Computer- und Videospiele sind längst keine Nischenunterhaltung mehr – davon konnten sich die Besucher der weltgrößten Messe für Unterhaltungssoftware E3 in Los Angeles in diesen Tagen überzeugen. Doch die ganz großen Neuheiten blieben diesmal aus.
Riesige Plakate zieren die Hochhäuser, und zehntausende Besucher bestimmen die Filmstadt Los Angeles in Kalifornien zur weltgrößten Spielemesse E3. Die drei größten Unternehmen der Videospielbranche, Microsoft, Sony und Nintendo, präsentierten sich jedoch bescheiden. Vielleicht auch, weil es dieses Jahr keine wirklich großen Überraschungen und Innovationen gab, sondern vielfach nur Erweiterungen und Verbesserungen – und von Sony eine Entschuldigung.
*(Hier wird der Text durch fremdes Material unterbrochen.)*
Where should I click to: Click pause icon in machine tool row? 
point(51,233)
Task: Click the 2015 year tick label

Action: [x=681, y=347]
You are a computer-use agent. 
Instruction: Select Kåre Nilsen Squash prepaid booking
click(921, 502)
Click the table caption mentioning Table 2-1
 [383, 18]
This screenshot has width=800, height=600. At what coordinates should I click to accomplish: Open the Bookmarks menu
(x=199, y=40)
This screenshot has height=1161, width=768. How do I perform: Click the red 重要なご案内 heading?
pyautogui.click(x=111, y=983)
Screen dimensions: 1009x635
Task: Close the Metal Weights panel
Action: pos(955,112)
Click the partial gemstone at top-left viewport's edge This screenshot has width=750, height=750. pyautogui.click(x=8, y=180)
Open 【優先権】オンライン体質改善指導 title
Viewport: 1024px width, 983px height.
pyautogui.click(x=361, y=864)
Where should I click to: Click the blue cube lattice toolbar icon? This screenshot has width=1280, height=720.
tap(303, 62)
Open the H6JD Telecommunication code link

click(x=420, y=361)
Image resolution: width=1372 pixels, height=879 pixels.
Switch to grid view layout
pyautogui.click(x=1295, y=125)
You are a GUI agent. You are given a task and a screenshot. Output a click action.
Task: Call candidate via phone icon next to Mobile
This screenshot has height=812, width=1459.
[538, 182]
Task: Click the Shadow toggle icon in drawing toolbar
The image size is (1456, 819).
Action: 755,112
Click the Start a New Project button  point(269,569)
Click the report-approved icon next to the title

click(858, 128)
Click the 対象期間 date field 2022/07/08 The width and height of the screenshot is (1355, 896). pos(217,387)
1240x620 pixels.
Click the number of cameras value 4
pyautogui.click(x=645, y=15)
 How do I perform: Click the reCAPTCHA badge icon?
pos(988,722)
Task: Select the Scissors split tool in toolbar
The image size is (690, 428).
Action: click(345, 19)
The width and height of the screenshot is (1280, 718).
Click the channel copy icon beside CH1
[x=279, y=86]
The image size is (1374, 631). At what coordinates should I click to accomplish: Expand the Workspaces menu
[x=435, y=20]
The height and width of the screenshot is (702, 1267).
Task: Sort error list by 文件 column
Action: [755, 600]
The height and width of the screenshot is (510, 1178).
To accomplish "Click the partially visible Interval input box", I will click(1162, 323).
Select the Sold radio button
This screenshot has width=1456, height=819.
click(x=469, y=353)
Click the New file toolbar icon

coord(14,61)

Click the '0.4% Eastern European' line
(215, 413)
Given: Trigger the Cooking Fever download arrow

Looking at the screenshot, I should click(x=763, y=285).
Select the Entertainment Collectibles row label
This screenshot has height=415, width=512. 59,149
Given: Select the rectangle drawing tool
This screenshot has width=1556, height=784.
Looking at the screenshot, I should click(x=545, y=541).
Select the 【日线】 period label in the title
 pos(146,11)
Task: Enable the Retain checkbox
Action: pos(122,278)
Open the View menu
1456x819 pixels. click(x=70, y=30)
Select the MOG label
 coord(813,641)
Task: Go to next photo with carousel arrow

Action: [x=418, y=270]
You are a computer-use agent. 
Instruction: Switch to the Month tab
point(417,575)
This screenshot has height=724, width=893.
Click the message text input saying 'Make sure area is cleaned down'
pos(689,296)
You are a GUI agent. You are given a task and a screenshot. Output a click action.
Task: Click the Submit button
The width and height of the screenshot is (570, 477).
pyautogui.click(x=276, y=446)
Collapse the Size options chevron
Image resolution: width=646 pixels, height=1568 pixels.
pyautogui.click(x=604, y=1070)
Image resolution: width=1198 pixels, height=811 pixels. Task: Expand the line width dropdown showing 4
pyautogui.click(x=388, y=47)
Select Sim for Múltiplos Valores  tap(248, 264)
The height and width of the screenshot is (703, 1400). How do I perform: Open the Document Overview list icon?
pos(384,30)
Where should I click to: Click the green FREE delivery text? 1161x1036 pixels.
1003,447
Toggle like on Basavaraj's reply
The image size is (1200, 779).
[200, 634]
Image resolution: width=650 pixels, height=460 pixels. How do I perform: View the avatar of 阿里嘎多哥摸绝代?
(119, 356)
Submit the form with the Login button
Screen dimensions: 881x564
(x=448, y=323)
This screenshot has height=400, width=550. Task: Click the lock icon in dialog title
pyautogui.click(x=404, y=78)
„Jetzt geht es um Wachstum und Innovation“, sagte Microsoft-Manager Don Mattrick. Für die Ankündigungen des Softwarekonzerns bedeutet das die technische Weiterentwicklung der Bewegungssteuerung „Kinect“. Microsofts Xbox 360 soll nicht länger eine reine Videospielkonsole sein, sondern auch Zentrum des Wohnzimmers. „Dafür muss die Technologie verschwinden“, erklärt Mattrick. Was er damit meint: Das Gerät wird nicht länger mit einer Fernbedienung bedient, sondern mit Sprachsteuerung.
In Zukunft wird es möglich sein, die Xbox 360 ausschließlich mit der Stimme zu steuern. Damit aus der Videospielkonsole Xbox 360 ein ganzheitliches Wohnzimmergerät wird, will Microsoft ab 2011 zehn Mal mehr digitale Inhalte als Download anbieten. Das ist nicht neu, allerdings werden neben Filmen und Musik in Zukunft auch Fernsehsender über die Konsole zu empfangen sein. Damit dies nicht nur für den amerikanischen Markt gilt, verspricht Mattrick, dass sich auch internationale Sender an dem Angebot beteiligen werden. Die Verhandlungen laufen derzeit, damit ab Herbst jede Xbox-Konsole auch zu einem Fernsehempfänger werden kann. Ob auch Deutschland zu den Märkten gehört, steht zum jetzigen Zeitpunkt noch aus.
Angebote wie Netflix, Hulu Plus und der Sportsender ESPN sind auch weiterhin nur in den USA zu empfangen. Kooperationen mit großen TV-Sendern wie mit Sky TV in England oder Canal plus in Frankreich fehlen bislang für Deutschland.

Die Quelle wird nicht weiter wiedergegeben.